The NY Daily News Just Apologized For Their Stop And Frisk Defense. When Will Bill O'Reilly?

The New York Daily News recently abandoned its longstanding support of the New York Police Department’s (NYPD) now-unconstitutional stop and frisk program, acknowledging that their doomsaying predictions that crime would spiral without it were incorrect. Will Fox News anchor Bill O’Reilly, another ardent supporter of the program, continue clinging to his fact-free defense, or will he follow suit?
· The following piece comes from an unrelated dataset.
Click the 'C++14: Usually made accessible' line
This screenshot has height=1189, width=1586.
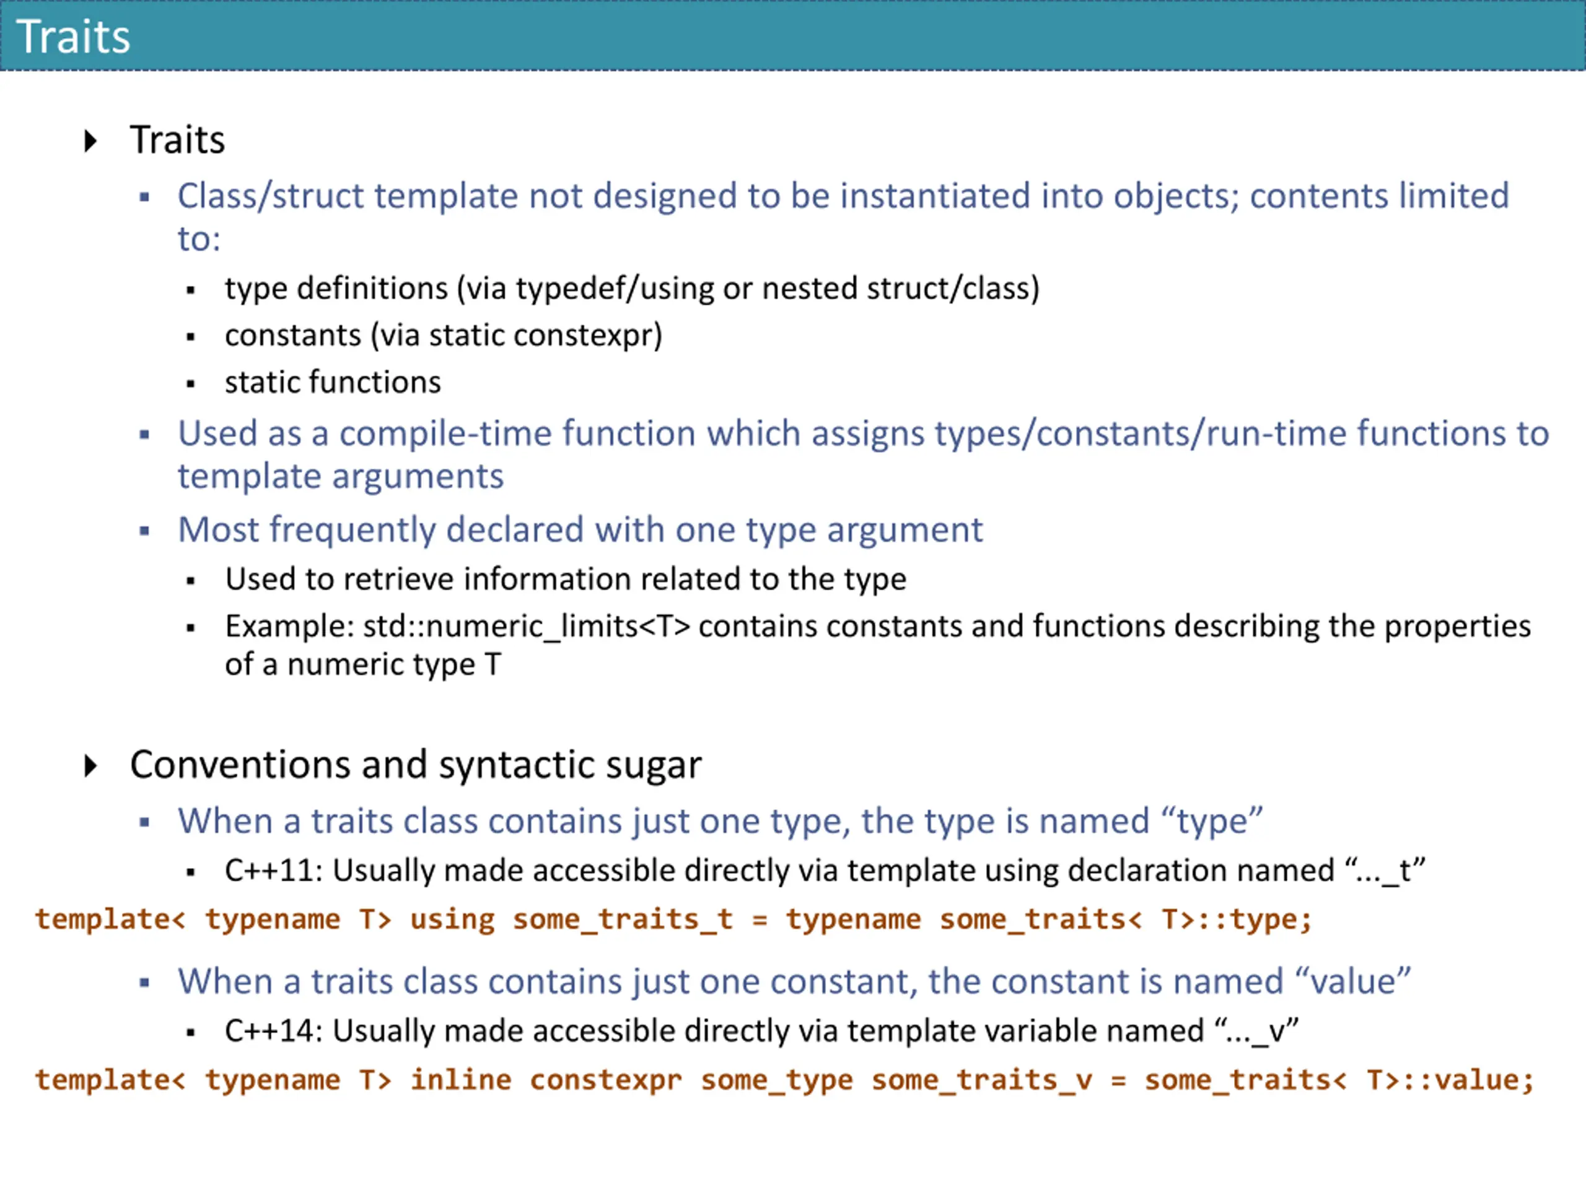pos(761,1031)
After a federal judge ruled the program, which gave police officers wide-ranging authority to stop people on the streets, to question and frisk them for suspected weapons and other contraband, unconstitutional in 2012, the Daily News editorial board warned that the ruling “threatens to push the city back toward the ravages of lawlessness and bloodshed.” In an August 8 editorial, the board admitted that this has not happened. The board wrote “we are delighted to say that we were wrong,” and explained that on the third anniversary of a federal judging ruling the program unconstitutional, “New York is safer while friction between the NYPD and the city’s minority communities has eased.”
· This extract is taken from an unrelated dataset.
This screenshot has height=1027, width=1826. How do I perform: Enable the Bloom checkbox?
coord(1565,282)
As the Daily News has now acknowledged, violent crime in New York City has continued to fall since stop and frisk was ended. That shouldn’t be a surprise -- since the program’s inception, research had consistently shown it was not only ineffective in stopping crime, but was also discriminatory. The federal judge who ruled the program unconstitutional in 2013 determined that "at least 200,000 stops were made without reasonable suspicion," which “resulted in the disproportionate and discriminatory stopping of blacks and Hispanics in violation of the Equal Protection Clause.” Between 2003 and 2013, 86 percent of stops were of black and Latino New Yorkers, according to the New York Civil Liberties Union (NYCLU). Despite the high number “of young black and Latino men stopped,” the NYCLU reported, “89.7 percent were innocent.”

But the Daily News editorial board wasn’t alone in defending the policy -- O’Reilly was a leading advocate for stop and frisk, warning that “it's a fact that if you take stop-and-frisk away, more black Americans and more Hispanic Americans are going to die."

Now that the New York Daily News has admitted its fault in previously endorsing New York’s stop and frisk policy, noting that crime rates in New York City have hit record lows since the program was scaled back -- will O’Reilly continue to buck the facts or follow suit?